Records from a data source
'''
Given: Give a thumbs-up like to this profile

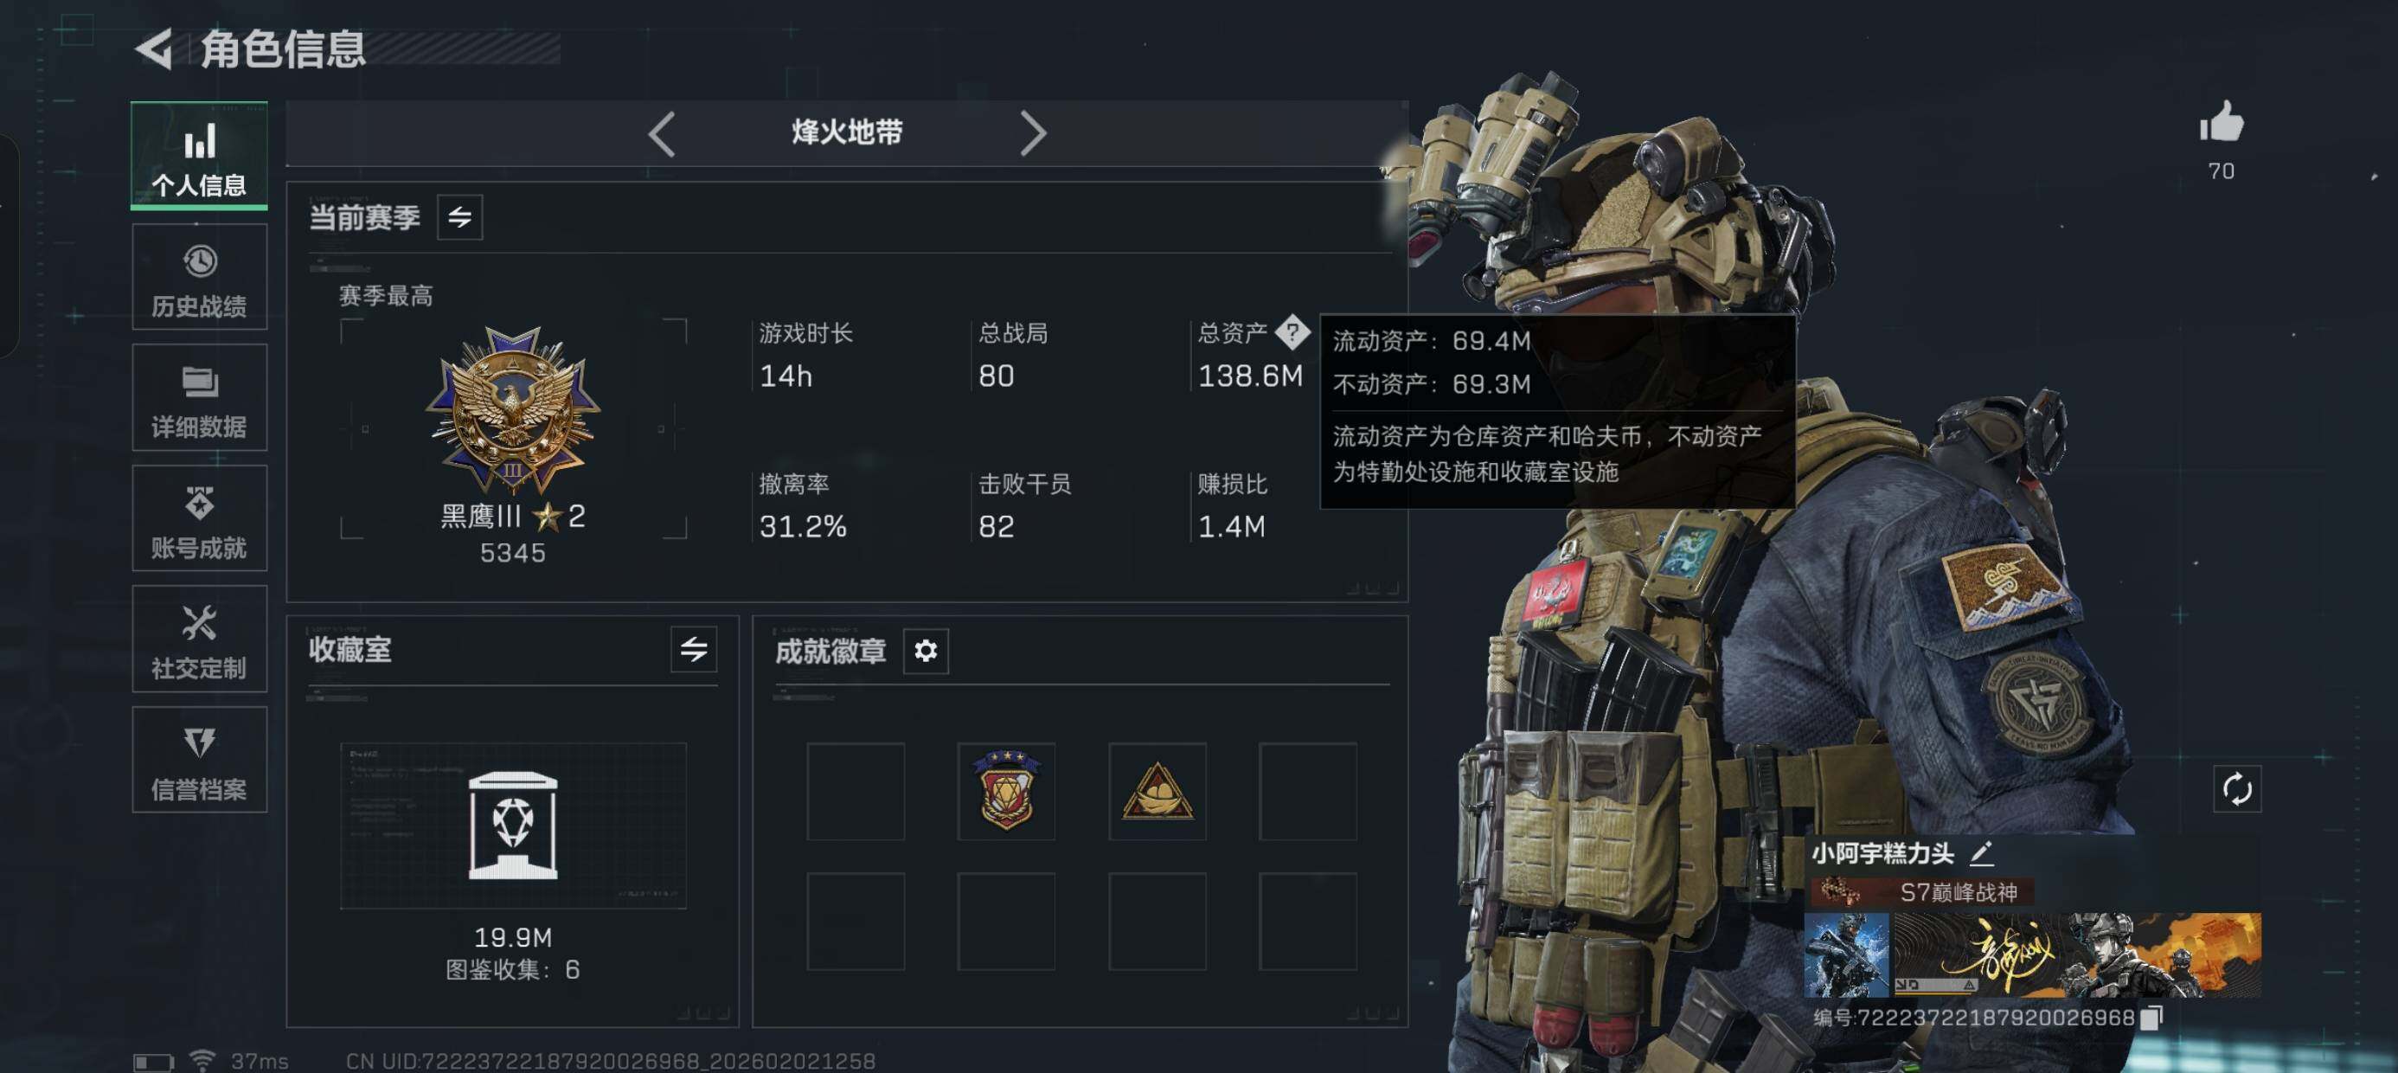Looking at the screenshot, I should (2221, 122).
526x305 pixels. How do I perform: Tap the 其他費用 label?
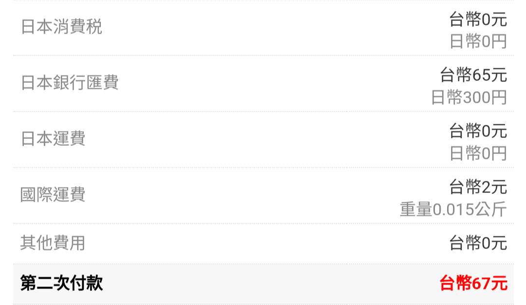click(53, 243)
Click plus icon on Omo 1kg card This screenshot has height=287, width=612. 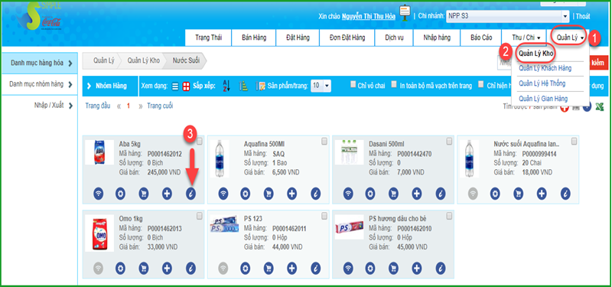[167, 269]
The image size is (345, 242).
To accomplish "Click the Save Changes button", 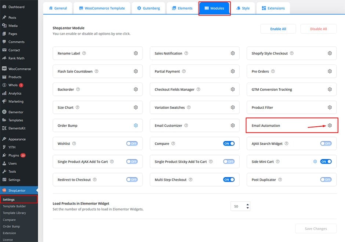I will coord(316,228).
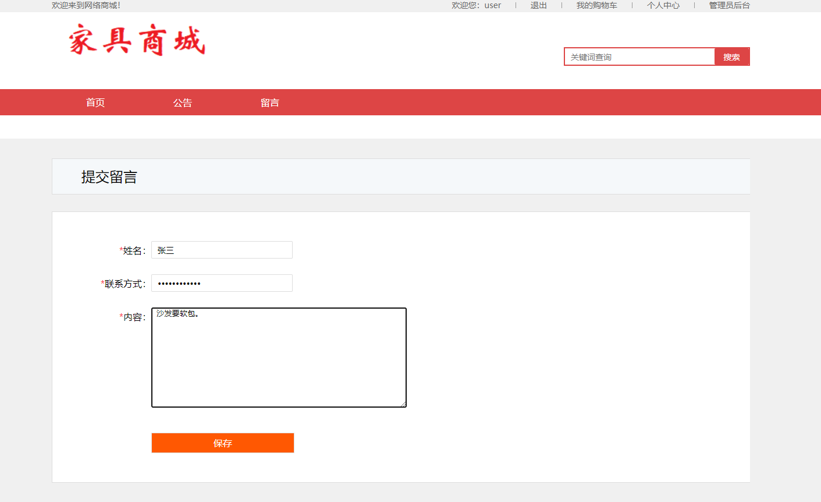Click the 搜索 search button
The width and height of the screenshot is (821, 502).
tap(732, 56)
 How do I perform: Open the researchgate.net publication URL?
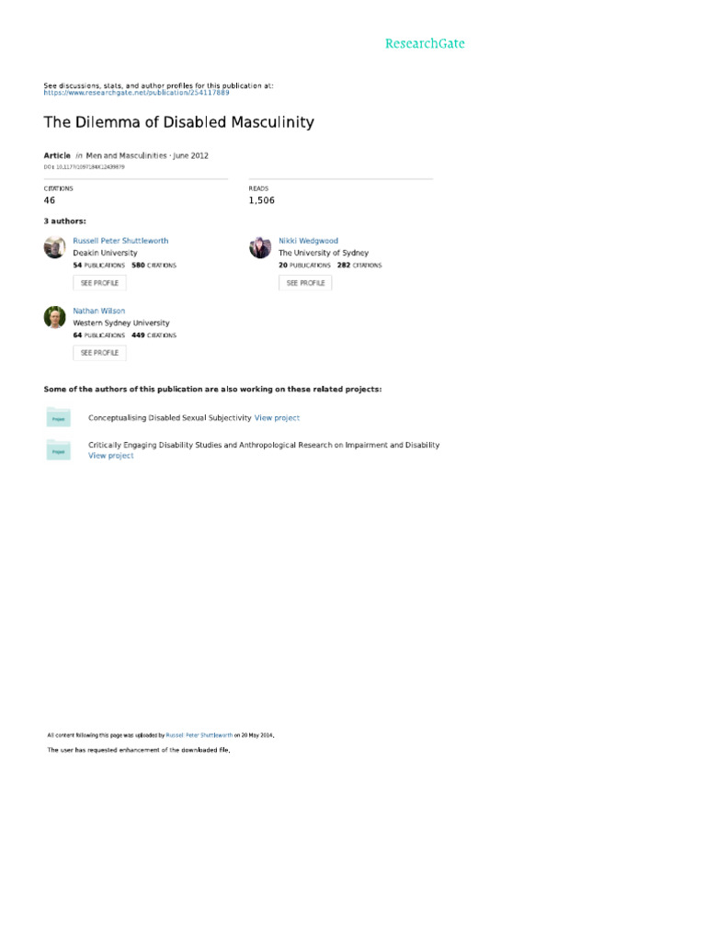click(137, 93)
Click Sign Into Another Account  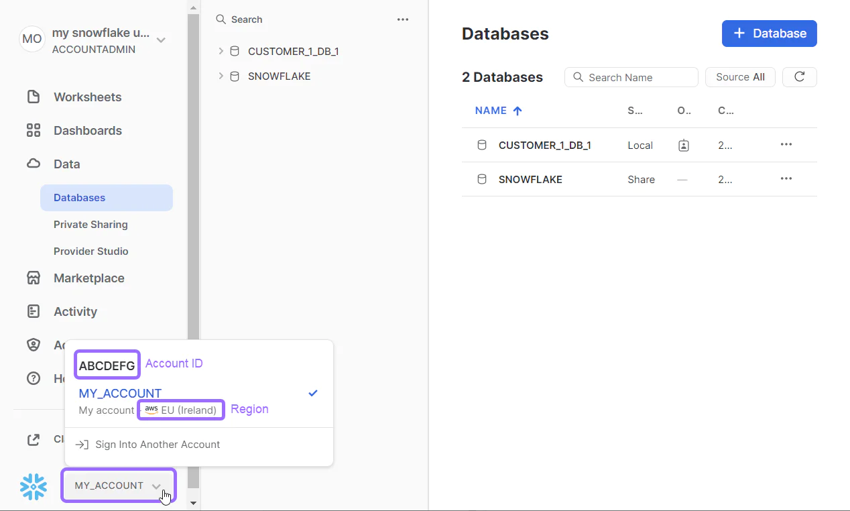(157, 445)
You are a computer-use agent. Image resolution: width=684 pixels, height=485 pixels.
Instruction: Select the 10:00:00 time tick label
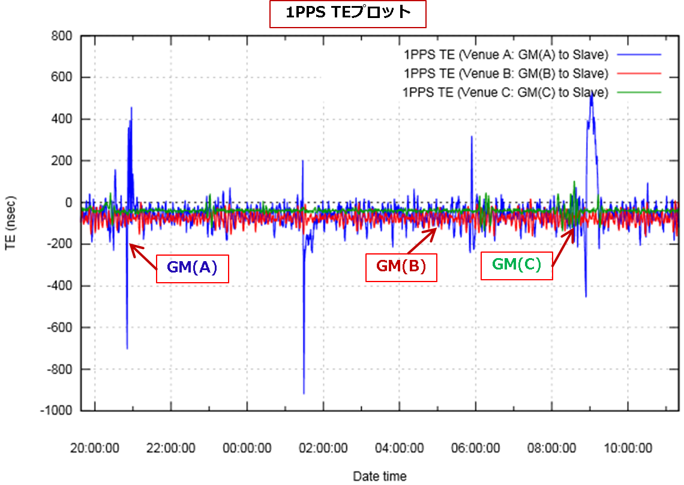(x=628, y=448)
'''
Reproduce the lines of the records verbatim, starting at the line that contains "You are a computer-use" and ending at the last line of the records, both included. Leave the pictures out of your answer.

You are a computer-use agent. Image resolution: width=684 pixels, height=485 pixels.
Instruction: Select the 10:00:00 time tick label
(x=628, y=448)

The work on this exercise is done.